Towards Quantifiable Dialogue Coherence Evaluation

Automatic dialogue coherence evaluation has attracted increasing attention and is crucial for developing promising dialogue systems. However, existing metrics have two major limitations: (a) they are mostly trained in a simplified two-level setting (coherent vs. incoherent), while humans give Likert-type multi-level coherence scores, dubbed as “quantifiable”; (b) their predicted coherence scores cannot align with the actual human rating standards due to the absence of human guidance during training. To address these limitations, we propose Quantifiable Dialogue Coherence Evaluation (QuantiDCE), a novel framework aiming to train a quantifiable dialogue coherence metric that can reflect the actual human rating standards. Specifically, QuantiDCE includes two training stages, Multi-Level Ranking (MLR) pre-training and Knowledge Distillation (KD) fine-tuning. During MLR pre-training, a new MLR loss is proposed for enabling the model to learn the coarse judgement of coherence degrees. Then, during KD fine-tuning, the pretrained model is further finetuned to learn the actual human rating standards with only very few human-annotated data. To advocate the generalizability even with limited fine-tuning data, a novel KD regularization is introduced to retain the knowledge learned at the pre-training stage. Experimental results show that the model trained by QuantiDCE presents stronger correlations with human judgements than the other state-of-the-art metrics.

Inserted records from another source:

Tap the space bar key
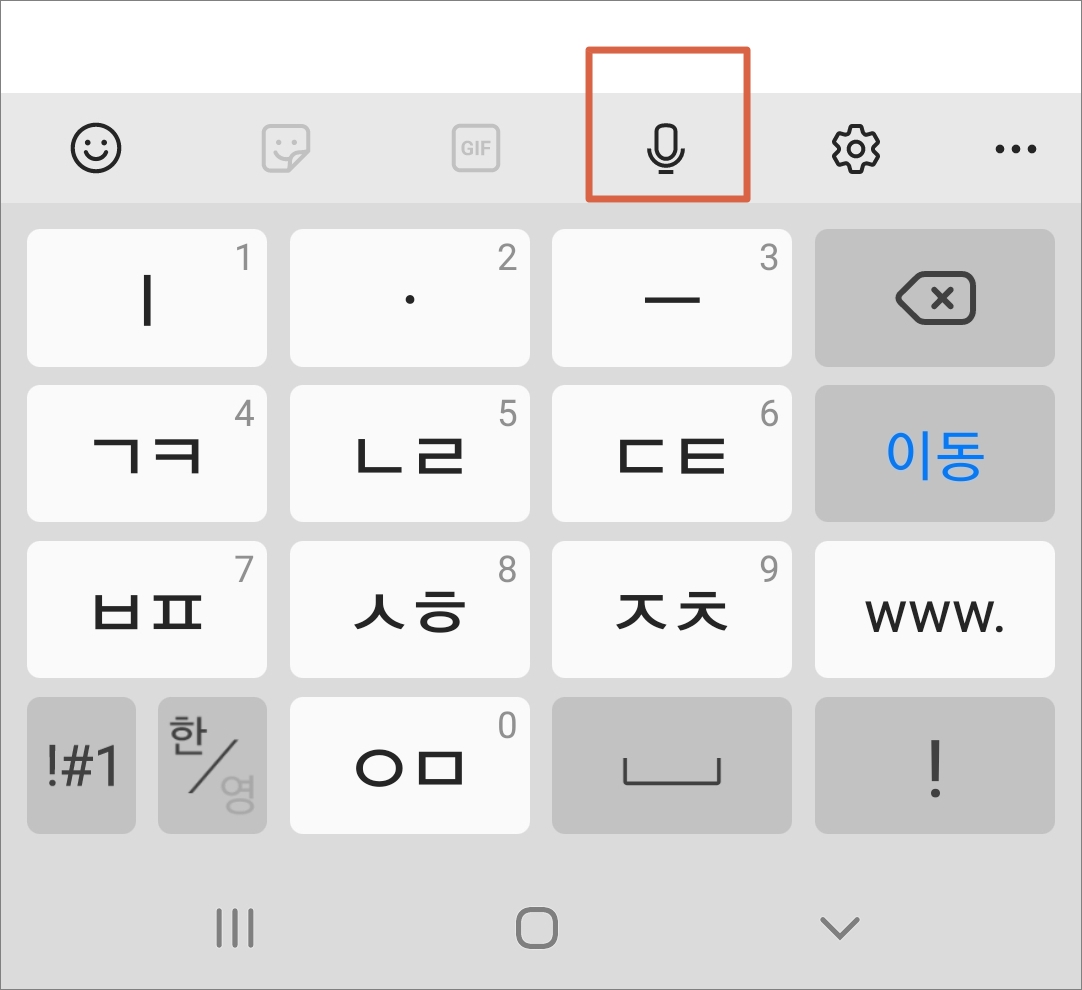 click(x=671, y=765)
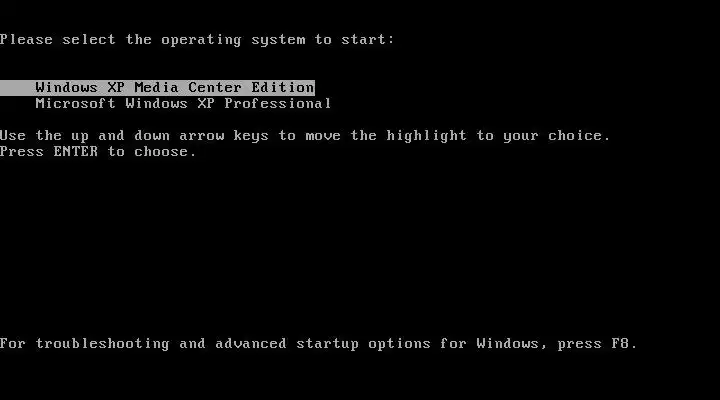Click the word 'highlight' in the instructions
Image resolution: width=720 pixels, height=400 pixels.
tap(426, 136)
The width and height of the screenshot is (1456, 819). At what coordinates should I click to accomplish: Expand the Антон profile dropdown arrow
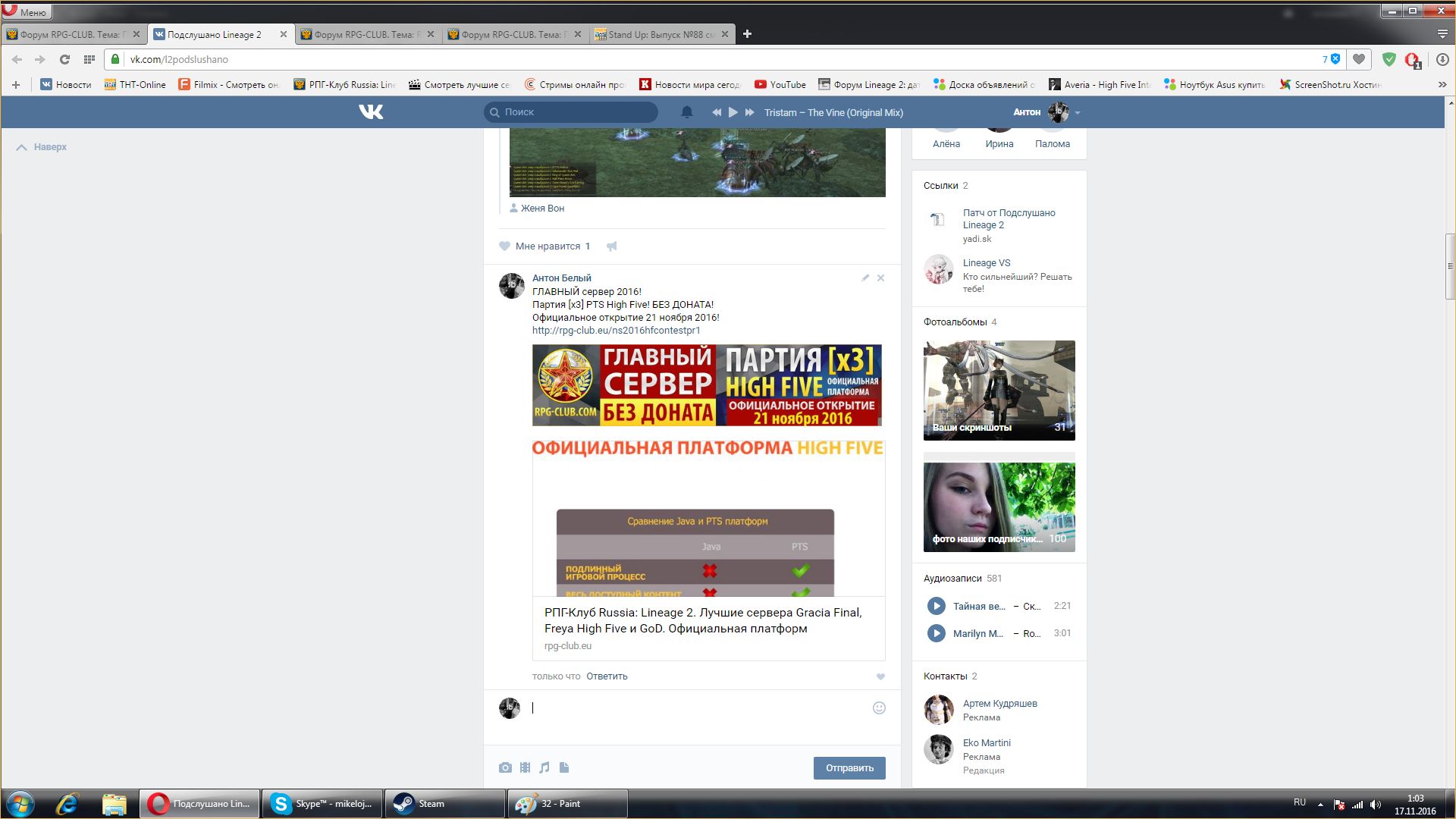coord(1078,113)
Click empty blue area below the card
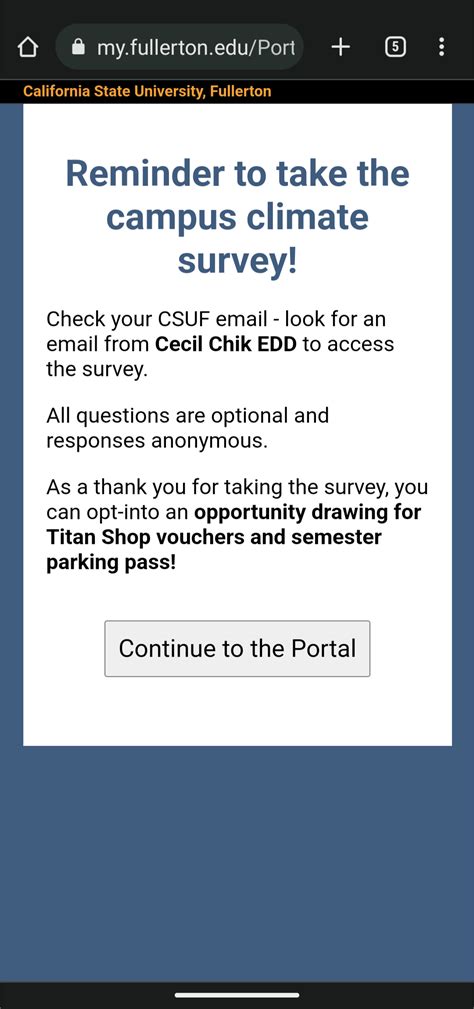Viewport: 474px width, 1009px height. 237,862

[1]  Dongyan Zhao,et al.  RUBER: An Unsupervised Method for Automatic Evaluation of Open-Domain Dialog Systems , 2017, AAAI.

[2]  Geoffrey E. Hinton,et al.  Distilling the Knowledge in a Neural Network , 2015, ArXiv.

[3]  Xin Jiang,et al.  TinyBERT: Distilling BERT for Natural Language Understanding , 2019, FINDINGS.

[4]  Alon Lavie,et al.  METEOR: An Automatic Metric for MT Evaluation with Improved Correlation with Human Judgments , 2005, IEEvaluation@ACL.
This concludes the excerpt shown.